§ Task brief
Search the listing for the string "computer" and copy every line that contains it.

**********

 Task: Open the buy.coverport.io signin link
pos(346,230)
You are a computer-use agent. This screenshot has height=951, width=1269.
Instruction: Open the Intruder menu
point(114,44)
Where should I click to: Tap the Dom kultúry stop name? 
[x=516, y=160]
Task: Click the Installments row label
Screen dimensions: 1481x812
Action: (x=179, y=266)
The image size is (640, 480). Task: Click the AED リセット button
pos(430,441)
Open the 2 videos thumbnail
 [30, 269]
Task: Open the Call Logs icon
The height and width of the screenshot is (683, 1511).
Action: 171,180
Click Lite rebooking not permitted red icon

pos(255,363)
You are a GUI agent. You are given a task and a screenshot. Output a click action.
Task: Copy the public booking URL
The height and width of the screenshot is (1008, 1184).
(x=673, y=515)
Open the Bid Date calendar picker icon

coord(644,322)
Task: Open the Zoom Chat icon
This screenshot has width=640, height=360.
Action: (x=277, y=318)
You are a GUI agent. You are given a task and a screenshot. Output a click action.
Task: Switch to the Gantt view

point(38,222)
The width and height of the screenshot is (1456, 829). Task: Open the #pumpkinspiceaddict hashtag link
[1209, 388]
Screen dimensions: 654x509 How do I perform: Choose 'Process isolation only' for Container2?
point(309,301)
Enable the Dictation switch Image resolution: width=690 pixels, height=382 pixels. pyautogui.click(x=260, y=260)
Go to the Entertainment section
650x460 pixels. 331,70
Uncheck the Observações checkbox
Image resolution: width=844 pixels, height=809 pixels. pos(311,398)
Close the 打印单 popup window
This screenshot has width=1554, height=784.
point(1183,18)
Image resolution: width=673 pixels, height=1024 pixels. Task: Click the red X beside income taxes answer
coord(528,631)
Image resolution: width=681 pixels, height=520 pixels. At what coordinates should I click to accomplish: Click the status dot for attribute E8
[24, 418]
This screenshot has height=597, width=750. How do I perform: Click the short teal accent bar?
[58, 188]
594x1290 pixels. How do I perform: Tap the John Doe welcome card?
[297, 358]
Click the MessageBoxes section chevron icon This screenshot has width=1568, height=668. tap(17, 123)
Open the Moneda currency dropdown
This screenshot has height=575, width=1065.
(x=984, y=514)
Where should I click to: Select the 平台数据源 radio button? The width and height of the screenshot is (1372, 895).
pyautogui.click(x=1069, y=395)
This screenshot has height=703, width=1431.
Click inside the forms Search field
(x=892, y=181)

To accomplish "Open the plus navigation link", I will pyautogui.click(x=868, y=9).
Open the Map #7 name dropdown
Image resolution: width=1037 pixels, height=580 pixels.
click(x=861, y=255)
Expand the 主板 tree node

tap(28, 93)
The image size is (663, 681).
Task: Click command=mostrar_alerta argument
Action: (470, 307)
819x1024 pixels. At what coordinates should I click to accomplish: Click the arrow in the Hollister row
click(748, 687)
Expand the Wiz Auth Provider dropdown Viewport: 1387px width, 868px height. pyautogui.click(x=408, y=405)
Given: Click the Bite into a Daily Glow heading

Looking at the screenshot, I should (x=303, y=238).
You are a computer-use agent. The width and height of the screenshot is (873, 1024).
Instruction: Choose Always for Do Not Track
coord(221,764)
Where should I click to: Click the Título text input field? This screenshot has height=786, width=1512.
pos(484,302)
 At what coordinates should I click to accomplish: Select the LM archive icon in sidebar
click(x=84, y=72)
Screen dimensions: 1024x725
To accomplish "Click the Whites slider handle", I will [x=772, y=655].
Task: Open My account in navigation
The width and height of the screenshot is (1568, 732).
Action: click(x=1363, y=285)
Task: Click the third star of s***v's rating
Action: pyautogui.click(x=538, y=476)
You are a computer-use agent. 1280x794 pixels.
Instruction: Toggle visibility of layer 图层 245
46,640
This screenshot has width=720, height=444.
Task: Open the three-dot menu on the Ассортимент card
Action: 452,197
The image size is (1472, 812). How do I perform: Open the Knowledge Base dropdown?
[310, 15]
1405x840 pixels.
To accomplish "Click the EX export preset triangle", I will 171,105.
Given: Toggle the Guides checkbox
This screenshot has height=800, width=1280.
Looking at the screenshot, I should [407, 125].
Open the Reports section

**********

§ Expected output
You are a computer-use agent. This screenshot has height=951, width=1269.
You are a computer-use agent. The width and height of the screenshot is (873, 1024).
You are a computer-use agent. 1280x794 pixels.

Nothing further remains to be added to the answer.